Southport teenager Rebecca Durkin killed 'cruel alcoholic' mother
Rebecca Durkin, 19, was cleared of murder by a jury at Liverpool Crown Court but she admitted manslaughter.
Sentencing her to four years and eight months at a youth offenders institution, Judge Clement Goldstone QC said she had suffered "long-term cruelty" at the hands of her mother.
"You did your best for each other, but you suffered long-term cruelty at her hands.
"Her addiction to alcohol clouded her judgement," Judge Goldstone, the Recorder of Liverpool, told her.
"You'd had enough and that is something you will have to live with for the rest of your life."
'Lost control' During her trial, Rebecca Durkin said she had not intended to kill her mother but she lost control.
The Crown Prosecution (CPS) said Clancy had a "troubled relationship" with her daughter.
The two women argued frequently and Clancy told relatives she thought Rebecca was going to kill her, the CPS said.
It said her mother had called staff at Southport College, where her daughter was a student, claiming Rebecca had tried to smother her.
Rebecca confided in friends she had tried to kill her mother and had attempted suicide because of the problems she was having with her mother, the CPS said.
Claire Lindley, from the CPS, said: "This is a tragic case where alcohol has no doubt played a part in the relationship Rebecca had with her mother.

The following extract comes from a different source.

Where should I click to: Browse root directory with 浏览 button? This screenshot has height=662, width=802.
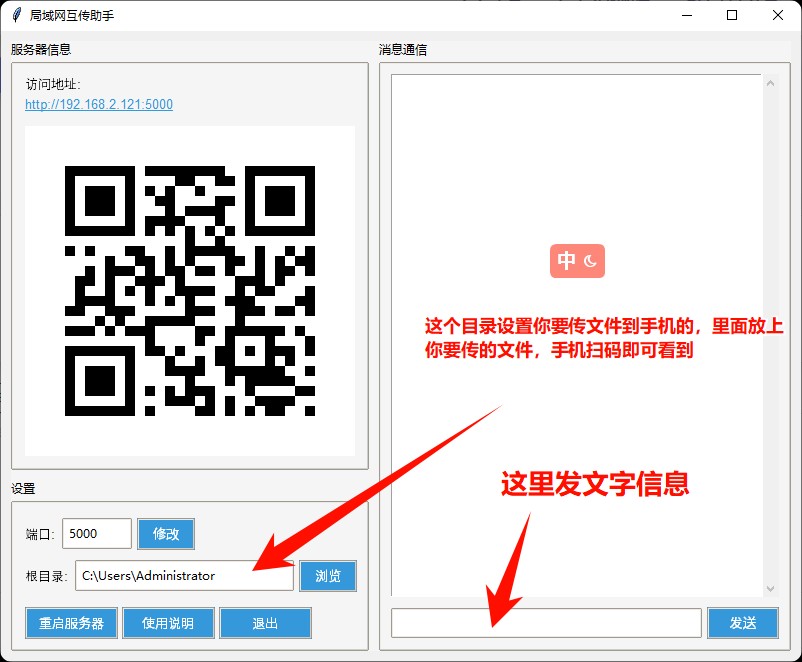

"Rebecca Durkin had been receiving counselling to help her with the relationship, but in January this year she took her mother's life and she must now come to terms with the consequences of that."
Det Ch Insp Dave Rooney said it was "a case with no winners".
"What was clear during the investigation, was that despite all the difficulties in her life, Clancy was a caring individual who gave a great deal to those around her.
"I know from my dealings with them, she will be sadly missed by her siblings, friends and work colleagues."